Billionaire Cohen to Face SEC Claims After Judge Lifts Stay

  • SEC alleges Cohen failed to supervise SAC Capital employees
  • In-house judge schedules prehearing conference for Dec. 21

After more than two years of waiting to resolve a civil case brought by the U.S. Securities and Exchange Commission, hedge fund billionaire Steve Cohen will face the regulator’s allegations that he failed to supervise two former fund managers over insider trading. The criminal conviction against one of the managers was dropped in October.

An in-house judge for the SEC lifted the stay that has been in place since August 2013 and set Dec. 21 for a prehearing conference, according to a litigation release on Wednesday by the Wall Street regulator. In a letter dated Nov. 30, the Justice Department dropped its request for the SEC to suspend its proceedings against Cohen, the release said. Michael Steinberg, one of the former managers, was exonerated following a court ruling that made prosecuting insider trading more difficult.

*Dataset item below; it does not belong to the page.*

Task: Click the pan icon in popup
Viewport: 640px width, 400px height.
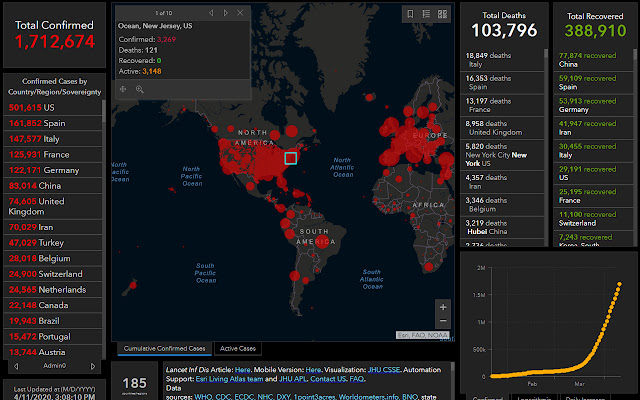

With charges abandoned against Steinberg and other defendants, the SEC will be pursuing a weaker case against Cohen than when it first brought its action two years ago. Cohen retreated from managing outside money after SAC was shut down in a 2013 plea deal with the government. The billionaire’s firm, SAC Capital Advisors LP, paid a $1.8 billion penalty and was transformed into a family office called Point72 Asset Management.

SEC officials were seeking a lifetime ban for Cohen on managing outside money when the lawsuit was initially filed in 2013, people familiar with their thinking said at the time. How the SEC decides to proceed may impact how long Cohen remains on the sidelines.

A court ruling in December 2014 forced prosecutors to seek dismissal of several insider trading guilty pleas and verdicts, including two tied to SAC. To be found guilty of insider trading, defendants must know their tips came from someone who not only had a duty to keep the information secret but also received a benefit for leaking it.

Judy Burns, an SEC spokeswoman, didn’t immediately respond to a request for comment.